-- Start of Task data --
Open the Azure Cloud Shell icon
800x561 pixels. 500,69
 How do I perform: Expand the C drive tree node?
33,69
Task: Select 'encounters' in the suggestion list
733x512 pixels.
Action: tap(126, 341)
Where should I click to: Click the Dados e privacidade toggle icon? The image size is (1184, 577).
-- End of Task data --
- **Short task**: Copy out the material above word for word, from the first line to the last.

- **Answer for the task**:
Open the Azure Cloud Shell icon
800x561 pixels. 500,69
 How do I perform: Expand the C drive tree node?
33,69
Task: Select 'encounters' in the suggestion list
733x512 pixels.
Action: tap(126, 341)
Where should I click to: Click the Dados e privacidade toggle icon? The image size is (1184, 577).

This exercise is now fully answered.